_Exercise instructions_
**a)** Translate the sentence "Horizontal axis is genre and the vertical axis is a known story." from the observation journal entry below into Spanish.
**b)** In the observation journal entry below, what is listed on the horizontal axis of the table used to collect family stories?
**c)** Pick up the observation journal entry below after its final sentence and write the next part.

_Extract provided_
● ● ● ● ●

Note: I’ve put together a draft introduction to the observation journal here: Observation Journal. Comments and further questions are welcome.
This instalment of the Observation Journal features an earworm from Emma, and attempts to categorise and summon stories.

Left page: Tension about uncertainty, which was about to get a whole lot worse.
Right page: This is an approach I had used before to conjure and categorise memories of family stories from different houses I’d lived in — I’d been discussing it with my mother, trying to convince her she had more family stories to write down.

This applies equally to images as to written stories. And quite possibly to… music or interior design or who knows what else. Crochet, for example, instantly has different connotations in a lounge room (granny-square blankets over the back of the sofa) vs the smallest room of the house. But, as usual, adapt to your field.
- The most non-fictional version is a way to collect/collate stories/images.
- I draw a table, and on the horizontal axis list houses we’ve lived in, and on the vertical axis I list all the usual (and a few peculiar) rooms. (This version is abbreviated).
- Then I go through thinking of circumstances that belong to each type of room in each house — the strange black-and-white faces on the wallpaper in the Oxley bathroom, and teaching ducklings to swim in the claw-and-ball footed enamel tub out west; the sooty water flooding the kitchen from the hot water box in the stove, and the endless recurrence of the liquorice icecream tub at college.
- The next approach involves using a similar table to analyse and/or generate stories/images.
- Horizontal axis is genre and the vertical axis is a known story.
- Then focus on what elements could be enhanced (or changed).
- For example, a fabulist approach to Cinderella might focus on the version where the mother’s ghost is the benefactor, rather than a fairy godmother, whereas a horror story might really enhance the comeuppance elements (eyes pecked out…). A dieselpunk retelling, though, might incorporate elements of The Fast and The Furious.
- Variation: Horizontal axis is a room and vertical axis is a known story.
- Focus on the parts of the story that do, or would, or could take place in that room , or how that room would function in that story.
- For example, a staircase in Snow White might be a place for escapes and listenings. In Cinderella, it could be for drama and display. You could use stone steps in Little Red Riding Hood in an illustration for a descent into shadow in the forest, whereas in Rapunzel staircases indicate a degree of irrevocability and inaccessibility. But in Rapunzel a kitchen scene might be for hunger and greed, whereas Cinderella’s would be all banquets and steam.

● ● ● ● ●

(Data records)
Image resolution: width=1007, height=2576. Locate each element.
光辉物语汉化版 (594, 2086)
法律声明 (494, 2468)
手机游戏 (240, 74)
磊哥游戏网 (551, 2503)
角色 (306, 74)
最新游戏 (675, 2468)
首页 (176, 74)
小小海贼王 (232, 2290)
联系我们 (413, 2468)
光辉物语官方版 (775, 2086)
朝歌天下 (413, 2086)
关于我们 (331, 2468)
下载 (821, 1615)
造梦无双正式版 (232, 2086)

● ● ● ● ●

_Answers to the exercise_
**a)** El eje horizontal es el género y el eje vertical es una historia conocida.

**b)** The houses the writer and family have lived in.

**c)**
- Horizontal axis is genre and the vertical axis is a known story.
- I then tried another variation, where the horizontal axis was an object and the vertical was a location.
- This was useful for analysing the interactions of elements and tropes, and is also fun for coming up with new ideas — or for obvious resonances to play with or flip.
- For example, a carriage in a cottage situation suggests a excessively grand visitor, whereas at a castle it suggests arrival at an ultimate destination. A carriage met on the road, though, has echoes of threat and Death, while in a village it conjures (for me) ideas of judgement and estrangement (possibly because of Stray Bats).
- You can also see an incredibly tiny set of thumbnail sketches there, using this specifically as an art exercise, but they’re so small I can’t quite work out what they meant.

As I used the approach(es) on this page, it was particularly useful for:
- Accessing memories
- Sorting existing stories.
- Generating ideas.
- Considering and reflecting narrative associations.
But I also really like its possibilities for considering a couple of other preoccupations, in particular:
- How stories are affected by landscape.
- How time affects narrative.

EDIT: I recently (in July, I think) read a post by a romance author (I think) about using the likely locations in a novel to come up with plot elements/solutions, but I can’t find it. It resonated nicely with these ideas, and if I find the link I’ll post it. UPDATE: Found it! “A Plotstorming Technique” by Jan O’Hara on Writer Unboxed, in which she uses an inventory of settings to solve plot problems.